---- Text passage

Usage

Copyright (c) 2018-2025 Advanced Micro Devices, Inc. All rights reserved.GPU Performance API UsageThis page provides an overview of the GPUPerfAPI library. Please refer to the API Reference Page for more information.

Transitioning from GPA 3.x to 4.0

Summary

The main change in GPA 4.0 is that the counters are no longer exposed via the GpaContext and are now exposed by the GpaSession. There are now two different sets of counters, depending on the GpaSessionSampleType that is passed in when creating the session. Not all hardware and not all rendering APIs support all the GpaSessionSampleTypes, so after creating the GpaContext you should call GpaGetSupportedSampleTypes(..) to query which GpaSessionSampleTypes are supported on the given configuration. Users of the GPU Performance API should still only be looking for the kGpaSessionSampleTypeDiscreteCounter sample type. No support will be provided for the other sample types. Once the GpaSession is created, you can then use GpaGetNumCounters(..) and all of the GpaGetCounter*(..) entrypoints to query information about the available counters.

--------
---- Study material

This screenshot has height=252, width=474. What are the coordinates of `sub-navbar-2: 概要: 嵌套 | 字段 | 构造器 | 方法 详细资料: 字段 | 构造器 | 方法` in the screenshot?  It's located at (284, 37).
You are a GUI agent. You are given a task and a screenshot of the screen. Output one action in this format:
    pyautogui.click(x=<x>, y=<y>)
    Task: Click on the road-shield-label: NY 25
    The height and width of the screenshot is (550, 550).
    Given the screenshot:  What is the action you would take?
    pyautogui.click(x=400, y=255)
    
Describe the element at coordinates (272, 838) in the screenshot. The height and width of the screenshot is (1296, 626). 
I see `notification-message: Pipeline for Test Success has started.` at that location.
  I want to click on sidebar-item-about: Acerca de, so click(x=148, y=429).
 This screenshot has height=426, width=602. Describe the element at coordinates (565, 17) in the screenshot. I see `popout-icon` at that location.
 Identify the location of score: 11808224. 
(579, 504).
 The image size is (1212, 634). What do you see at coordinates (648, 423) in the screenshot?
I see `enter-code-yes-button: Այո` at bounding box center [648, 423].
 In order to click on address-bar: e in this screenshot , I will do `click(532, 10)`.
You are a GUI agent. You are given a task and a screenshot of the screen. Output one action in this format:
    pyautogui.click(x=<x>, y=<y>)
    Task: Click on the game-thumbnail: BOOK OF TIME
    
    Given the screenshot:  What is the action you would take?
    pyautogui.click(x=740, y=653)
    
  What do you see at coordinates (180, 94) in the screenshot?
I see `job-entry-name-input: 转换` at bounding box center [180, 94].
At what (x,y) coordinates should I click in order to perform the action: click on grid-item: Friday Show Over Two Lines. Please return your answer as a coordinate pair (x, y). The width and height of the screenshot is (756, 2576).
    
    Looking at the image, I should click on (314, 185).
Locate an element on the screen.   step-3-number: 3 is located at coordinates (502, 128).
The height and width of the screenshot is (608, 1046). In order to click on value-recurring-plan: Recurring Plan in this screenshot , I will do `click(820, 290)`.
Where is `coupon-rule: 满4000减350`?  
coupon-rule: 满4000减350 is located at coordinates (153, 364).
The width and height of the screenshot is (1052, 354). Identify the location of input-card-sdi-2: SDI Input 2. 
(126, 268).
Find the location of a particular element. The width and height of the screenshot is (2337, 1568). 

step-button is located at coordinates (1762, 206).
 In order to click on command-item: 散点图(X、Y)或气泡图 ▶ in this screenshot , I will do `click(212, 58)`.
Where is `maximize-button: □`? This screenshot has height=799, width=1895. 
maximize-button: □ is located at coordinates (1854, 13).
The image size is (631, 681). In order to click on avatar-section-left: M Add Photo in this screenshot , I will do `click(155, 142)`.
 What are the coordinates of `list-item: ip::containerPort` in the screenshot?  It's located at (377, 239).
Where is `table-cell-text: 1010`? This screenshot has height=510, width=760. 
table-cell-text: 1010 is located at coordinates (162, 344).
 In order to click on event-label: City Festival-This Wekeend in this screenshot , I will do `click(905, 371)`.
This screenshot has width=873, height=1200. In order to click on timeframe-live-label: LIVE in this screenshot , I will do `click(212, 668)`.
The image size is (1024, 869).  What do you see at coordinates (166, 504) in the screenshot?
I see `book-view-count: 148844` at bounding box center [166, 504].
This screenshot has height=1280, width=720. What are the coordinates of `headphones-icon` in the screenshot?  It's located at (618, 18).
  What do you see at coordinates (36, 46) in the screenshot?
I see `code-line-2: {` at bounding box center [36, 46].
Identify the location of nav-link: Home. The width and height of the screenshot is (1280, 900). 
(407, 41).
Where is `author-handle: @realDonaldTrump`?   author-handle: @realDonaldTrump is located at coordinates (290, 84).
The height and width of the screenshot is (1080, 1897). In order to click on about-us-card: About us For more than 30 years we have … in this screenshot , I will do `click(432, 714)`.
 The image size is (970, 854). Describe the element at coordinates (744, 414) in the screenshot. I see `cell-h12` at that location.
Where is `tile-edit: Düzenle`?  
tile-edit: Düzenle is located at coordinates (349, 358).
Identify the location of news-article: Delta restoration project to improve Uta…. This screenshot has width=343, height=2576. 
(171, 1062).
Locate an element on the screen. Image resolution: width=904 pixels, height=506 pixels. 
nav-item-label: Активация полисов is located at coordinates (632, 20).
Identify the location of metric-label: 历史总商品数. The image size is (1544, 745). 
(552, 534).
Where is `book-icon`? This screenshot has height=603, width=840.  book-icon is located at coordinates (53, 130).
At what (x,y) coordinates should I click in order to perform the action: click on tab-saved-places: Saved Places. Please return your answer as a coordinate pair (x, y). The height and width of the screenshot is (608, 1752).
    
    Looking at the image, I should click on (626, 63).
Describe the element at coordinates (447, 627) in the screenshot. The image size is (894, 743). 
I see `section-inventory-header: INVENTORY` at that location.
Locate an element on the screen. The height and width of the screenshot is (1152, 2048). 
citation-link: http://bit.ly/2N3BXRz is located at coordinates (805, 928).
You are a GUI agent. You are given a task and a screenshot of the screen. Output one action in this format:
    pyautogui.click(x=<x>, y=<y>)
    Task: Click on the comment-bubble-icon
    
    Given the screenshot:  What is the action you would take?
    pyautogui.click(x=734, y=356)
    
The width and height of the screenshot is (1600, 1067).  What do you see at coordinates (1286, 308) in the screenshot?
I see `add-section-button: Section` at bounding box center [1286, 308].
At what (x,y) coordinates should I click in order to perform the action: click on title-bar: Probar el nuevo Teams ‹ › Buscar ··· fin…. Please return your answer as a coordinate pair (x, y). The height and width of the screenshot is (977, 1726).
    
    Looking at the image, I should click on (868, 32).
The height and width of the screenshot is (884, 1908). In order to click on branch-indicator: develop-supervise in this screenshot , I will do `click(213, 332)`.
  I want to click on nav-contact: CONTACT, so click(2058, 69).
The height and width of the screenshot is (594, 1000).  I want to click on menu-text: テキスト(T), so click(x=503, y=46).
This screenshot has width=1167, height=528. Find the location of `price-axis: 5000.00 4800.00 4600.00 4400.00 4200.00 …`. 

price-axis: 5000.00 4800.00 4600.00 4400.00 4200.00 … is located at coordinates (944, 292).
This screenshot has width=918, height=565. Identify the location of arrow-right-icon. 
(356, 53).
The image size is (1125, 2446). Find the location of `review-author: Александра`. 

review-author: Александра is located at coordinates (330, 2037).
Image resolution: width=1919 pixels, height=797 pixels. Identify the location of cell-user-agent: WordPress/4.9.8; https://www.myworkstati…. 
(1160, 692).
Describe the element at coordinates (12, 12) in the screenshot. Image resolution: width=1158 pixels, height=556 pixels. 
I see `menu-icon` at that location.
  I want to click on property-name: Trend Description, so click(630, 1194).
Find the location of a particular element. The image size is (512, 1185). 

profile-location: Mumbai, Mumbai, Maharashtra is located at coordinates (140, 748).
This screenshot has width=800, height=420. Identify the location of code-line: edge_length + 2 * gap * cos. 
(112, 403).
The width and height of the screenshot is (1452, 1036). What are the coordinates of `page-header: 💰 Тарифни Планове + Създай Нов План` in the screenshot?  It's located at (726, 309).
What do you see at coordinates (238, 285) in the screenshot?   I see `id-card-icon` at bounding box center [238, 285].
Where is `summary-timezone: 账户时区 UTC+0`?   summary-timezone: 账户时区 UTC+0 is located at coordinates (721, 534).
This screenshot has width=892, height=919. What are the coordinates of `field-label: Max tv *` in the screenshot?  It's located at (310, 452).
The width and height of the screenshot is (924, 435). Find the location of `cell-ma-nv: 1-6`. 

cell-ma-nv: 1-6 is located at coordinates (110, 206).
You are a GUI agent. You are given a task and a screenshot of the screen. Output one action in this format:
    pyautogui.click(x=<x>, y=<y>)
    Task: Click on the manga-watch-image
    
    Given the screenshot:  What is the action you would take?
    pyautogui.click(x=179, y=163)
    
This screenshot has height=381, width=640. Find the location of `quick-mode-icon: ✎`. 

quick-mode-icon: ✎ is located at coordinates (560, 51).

--------

#### Tasks:
1 > Condense the paragraph of the GPU Performance API usage page that begins "The main change in GPA 4.0" into a short bulleted list that keeps its main facts.
2 > In the listing, take the stretch from the line containing "The height and width of the screenshot is (884, 1908)." through the line containing "coordinates (721, 534).", swap "Identify the location of" for "Locate", and output only those lines.
The text about the GPU Performance API and the listing come from separate sources.

#### Answers provided:
1 >
- In GPA 4.0, counters are exposed by the GpaSession rather than the GpaContext.
- There are two sets of counters, depending on the GpaSessionSampleType passed in when the session is created.
- Not all hardware and rendering APIs support every sample type, so after creating the GpaContext, call GpaGetSupportedSampleTypes(..) to see which types are supported.
- Users should still look only for the kGpaSessionSampleTypeDiscreteCounter sample type; the other types will not be supported.
- Once the GpaSession exists, use GpaGetNumCounters(..) and the GpaGetCounter*(..) entrypoints to query the available counters.

2 >
The height and width of the screenshot is (884, 1908). In order to click on branch-indicator: develop-supervise in this screenshot , I will do `click(213, 332)`.
  I want to click on nav-contact: CONTACT, so click(2058, 69).
The height and width of the screenshot is (594, 1000).  I want to click on menu-text: テキスト(T), so click(x=503, y=46).
This screenshot has width=1167, height=528. Find the location of `price-axis: 5000.00 4800.00 4600.00 4400.00 4200.00 …`. 

price-axis: 5000.00 4800.00 4600.00 4400.00 4200.00 … is located at coordinates (944, 292).
This screenshot has width=918, height=565. Locate arrow-right-icon. 
(356, 53).
The image size is (1125, 2446). Find the location of `review-author: Александра`. 

review-author: Александра is located at coordinates (330, 2037).
Image resolution: width=1919 pixels, height=797 pixels. Locate cell-user-agent: WordPress/4.9.8; https://www.myworkstati…. 
(1160, 692).
Describe the element at coordinates (12, 12) in the screenshot. Image resolution: width=1158 pixels, height=556 pixels. 
I see `menu-icon` at that location.
  I want to click on property-name: Trend Description, so click(630, 1194).
Find the location of a particular element. The image size is (512, 1185). 

profile-location: Mumbai, Mumbai, Maharashtra is located at coordinates (140, 748).
This screenshot has width=800, height=420. Locate code-line: edge_length + 2 * gap * cos. 
(112, 403).
The width and height of the screenshot is (1452, 1036). What are the coordinates of `page-header: 💰 Тарифни Планове + Създай Нов План` in the screenshot?  It's located at (726, 309).
What do you see at coordinates (238, 285) in the screenshot?   I see `id-card-icon` at bounding box center [238, 285].
Where is `summary-timezone: 账户时区 UTC+0`?   summary-timezone: 账户时区 UTC+0 is located at coordinates (721, 534).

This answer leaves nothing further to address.